Elenco esercizi =>
- 1) Rispondi a queste domande sul testo di studio:
(a) Che cosa ha trovato adesso Howe?
(b) Da quanti mesi Davide Re non gareggiava?
(c) Per quanti centesimi Re ha mancato la finale ai Mondiali di Doha 2019?
- 2) Secondo il testo di studio, perché per Davide Re era importante rompere il ghiaccio in questa gara? Rispondi in una o due frasi.
- 3) Ricopia dal testo di studio il brano che comincia con "Il sorriso non" e finisce con "finalmente più leggero.".

Testo di studio =>
Il sorriso non è mai mancato sul volto di Howe, la tenacia di allenarsi duramente l’ha sempre avuta, adesso però ha trovato quella scioltezza di testa che ostinatamente ha rincorso dopo anni e anni schiacciato dalle pressioni, dalle responsabilità, dai rimpianti. Howe è tornato, finalmente più leggero.

Re batte i Borlée e vince nei 400 m

Rieti è anche la culla adottiva di Davide Re, il recordman italiano dei 400 metri, primo italiano nella storia a scendere sotto il muro dei 45 secondi (44”77, 30 giugno 2019). Il 28enne di Imperia, studente di Medicina, non gareggiava da otto mesi dopo l’infortunio al tendine d’Achille rimediato in Diamond League a Stoccolma nell’agosto 2020.  Alla sua prima uscita stagionale l’allievo di Chiara Mainardi vince in 45”76 (QUI IL VIDEO DELLA GARA) precedendo i due fratelli Kevin (46”15) e Dylan Borlèe (46”57), niente male come gara d’esordio per l’azzurro che ad agosto ai Giochi di Tokyo sogna la rivincita di quella finale mancata ai Mondiali di Doha 2019 per appena 8 centesimi, il primo degli esclusi.  “Sono contento di essere tornato. L’ultima gara, a Stoccolma, quella dell’infortunio al tendine d’Achille, me la portavo ancora un po’ dietro emotivamente e oggi era importante rompere il ghiaccio. Penso che avrei potuto correre un paio di decimi più forte, quello sì. Ma sono felice di questo tempo e sarà veramente importante per le World Relays della prossima settimana in Polonia”.

Dati forniti =>
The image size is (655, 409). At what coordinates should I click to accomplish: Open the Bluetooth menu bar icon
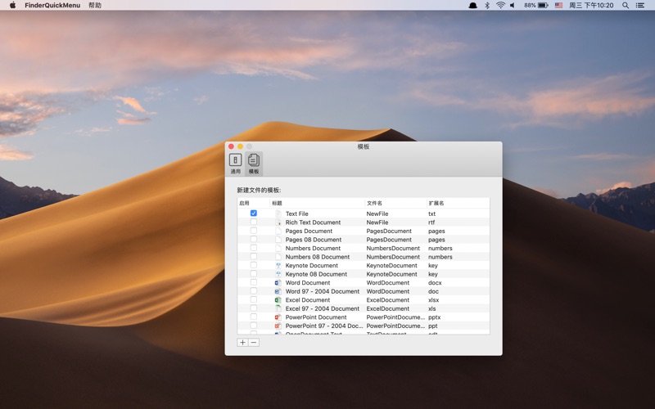coord(486,6)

Soluzioni degli esercizi =>
- 1)
(a) Quella scioltezza di testa che ha rincorso dopo anni schiacciato dalle pressioni, dalle responsabilità e dai rimpianti.
(b) Da otto mesi.
(c) Per 8 centesimi.

- 2) Re si portava ancora un po' dietro emotivamente la sua ultima gara, a Stoccolma, quella in cui si era infortunato al tendine d'Achille. Per questo era importante rompere il ghiaccio.

- 3)
Il sorriso non è mai mancato sul volto di Howe, la tenacia di allenarsi duramente l’ha sempre avuta, adesso però ha trovato quella scioltezza di testa che ostinatamente ha rincorso dopo anni e anni schiacciato dalle pressioni, dalle responsabilità, dai rimpianti. Howe è tornato, finalmente più leggero.